Kaybedenlerin Yazarı
10 dk
Jimmy Breslin, ABD’nin en ünlü gazetecilerinden biriydi. Ancak bu statüye, sansasyonel haberler peşinde koşarak ulaşmadı.
22 Kasım 1963, dünya tarihini değiştiren günlerden biriydi. Amerika Birleşik Devletleri Başkanı John F. Kennedy, o gün Dallas’ta uğradığı suikast sonucunda hayatını kaybetti. Bu büyük trajediden sonraki günlerde medyada işlenen tek konu neredeyse buydu. Bütün gazeteciler suikast ile ilgili detaylara ulaşmaya çalışıyordu. JFK’in naaşı 25 Kasım 1963’te Arlington Ulusal Mezarlığı’nda toprağa verilirken de basının odağında ABD bayrağına sarılı tabut ve onun arkasındaki kortej vardı. Ertesi günün gazete manşetleri, o anların fotoğraflarıyla dolacaktı.
Suikast ve sonrasındaki günler, birçok gazetecinin meslek hayatının en önemli dönemiydi. ABD’nin en tanınmış köşe yazarlarından Jimmy Breslin de onlardan biriydi. Geçtiğimiz Mart ayında hayatını kaybeden Breslin, o günlerde The New York Herald Tribune gazetesinde adından yeni yeni söz ettirmeye başlayan bir gazeteciydi. Meslektaşları kendilerini ülkeyi saran kaosa ve yas hâline kaptırmışken Breslin’in aklında başka bir şey vardı.

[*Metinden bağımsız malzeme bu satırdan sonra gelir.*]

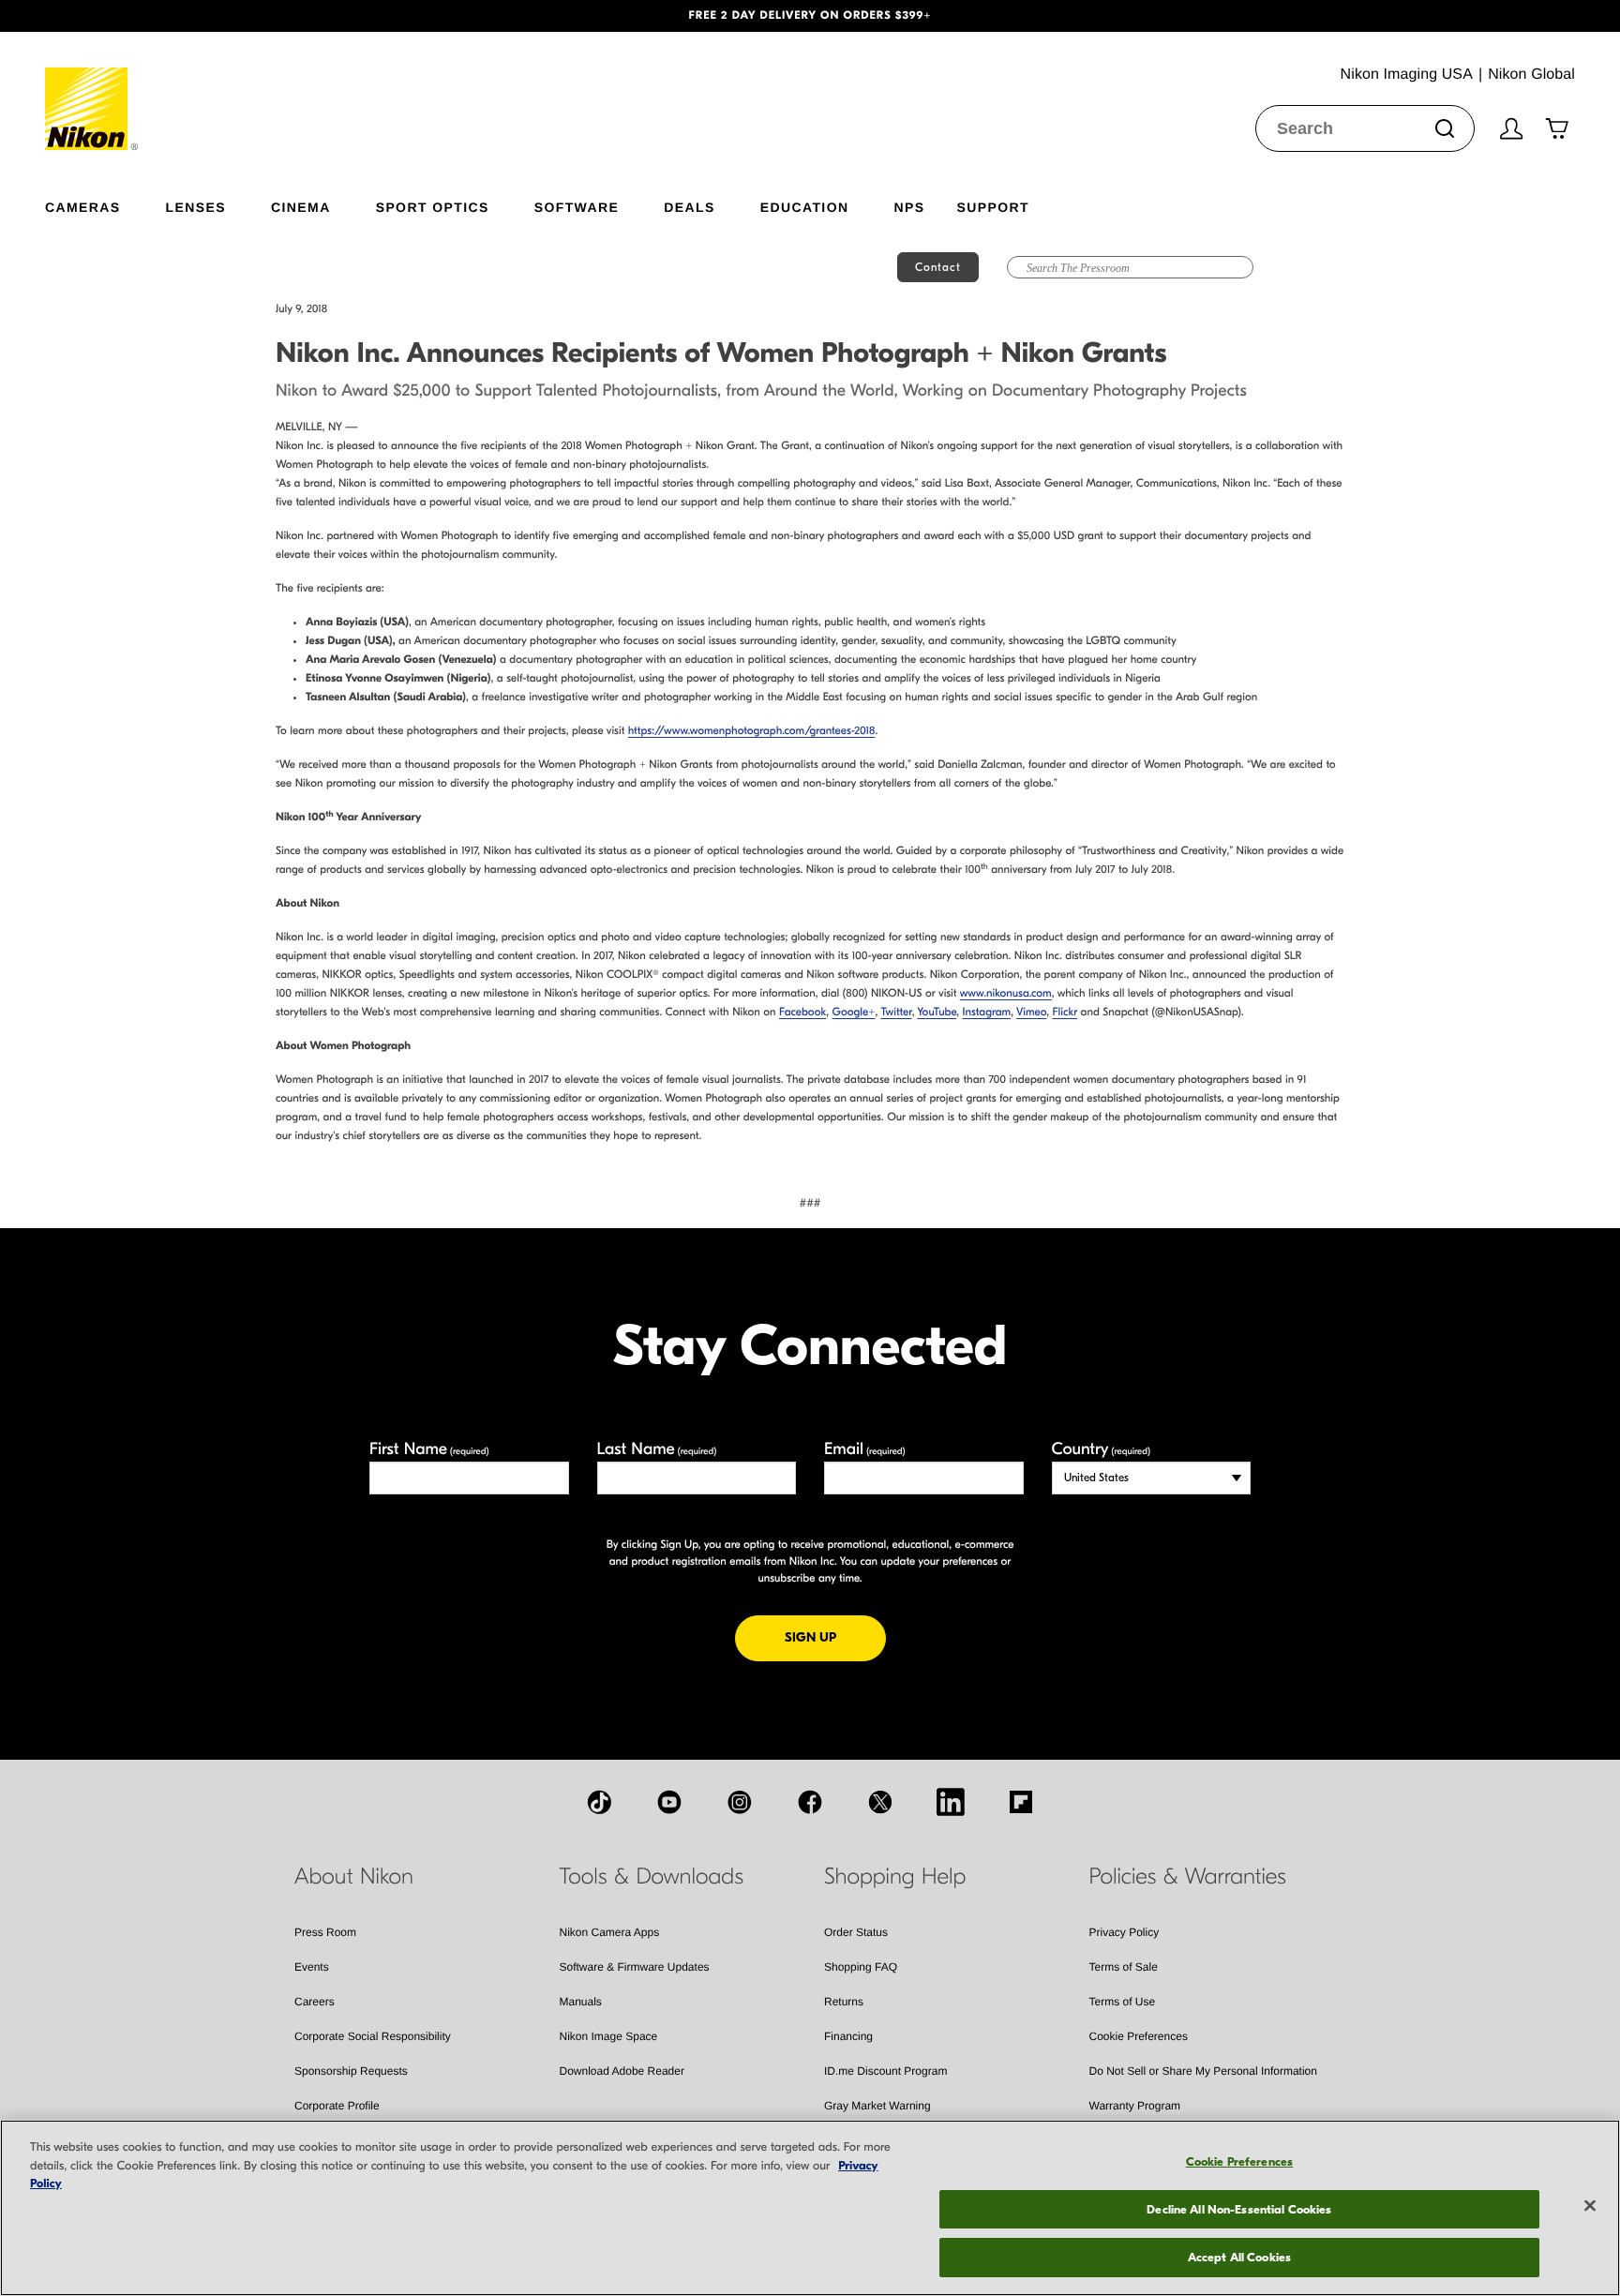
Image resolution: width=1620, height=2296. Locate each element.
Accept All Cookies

“Clifton Pollard, o pazar günü çalışacağından emindi. Bu yüzden, Corcoran Caddesi’ndeki evinde uyandıktan sonra kahvaltı için mutfağa gitmeden iş tulumunu giymişti.” Bu, Breslin’in en bilinen yazısının ilk cümlesiydi. Clifton Pollard, Arlington Ulusal Mezarlığı’nda saati üç dolara çalışan bir işçiydi ve 25 Kasım Pazartesi düzenlenecek cenazeden bir gün önce JFK’in mezarını kazacaktı. Breslin de o büyük hikâyenin en küçük kahramanlarından birine odaklanmayı seçmişti.
Ünlü gazeteci, bu yaklaşımı uzun kariyeri boyunca benimsedi. John Lennon’ın 1980’de öldürüldüğü günde de durum aynıydı. ABD’li gazetecinin sonraki gün yayımlanan yazısının kahramanı ne kurban ne de zanlıydı. The Beatles, Lennon’ı hastaneye yetiştirmeye çalışan polislerin hayatına bir şekilde girmişti ve Breslin de onların öyküsünü anlatmıştı.
Spor da onun tutkularından biriydi. Konuları farklı olsa da hikâyeleri işleyişi aynıydı. Ve bütün kariyerini özetleyen cümleyi spor üzerinden anlatmıştı: “Her zaman kaybeden takımın soyunma odasına gidersin. Asıl hikâye orada olur.”
New York Mets, Amerikan Beyzbol Ligi MLB’de ‘kaybeden’ kimliğiyle bilinir. Takımın taraftarı Paul Auster’ın da romanlarında sıkça gördüğümüz bu kimliğe dair en ünlü kitaplardan birini de Breslin yazmıştı. Breslin, Mets’in 1962 sezonunu anlatan Can’t Anybody Here Play This Game? kitabında bu algıyı şöyle ifade etmişti: “Hayattaki herkes gibi, Mets de bir kaybeden. Bu, patronuyla birlikte öğle yemeği yemediği için terfi alamayanların ve her sabah uyanıp biraz para kazanabilmek için sevmediği işe giden sıradan erkeklerin takımı. Ya da evliliklerinin onuncu yılında bir akşam yemeğinde tişörtle gördüğü kocasına bakıp onunla evlenmeye nasıl ikna olduğunu düşünen kadınların takımı.”
Kahramanların, yıldızların ve manşet hayvanlarının hâkim olduğu medya düzeninden sıkıldıysanız, internette yapacağınız kısa bir gezinti sonrası siz de Jimmy Breslin’in kaleme aldığı yazılara ulaşabilirsiniz. Orada sizi, aynaya baktığınızda görebileceğiniz insanlar karşılayacak. Şaşırmayın.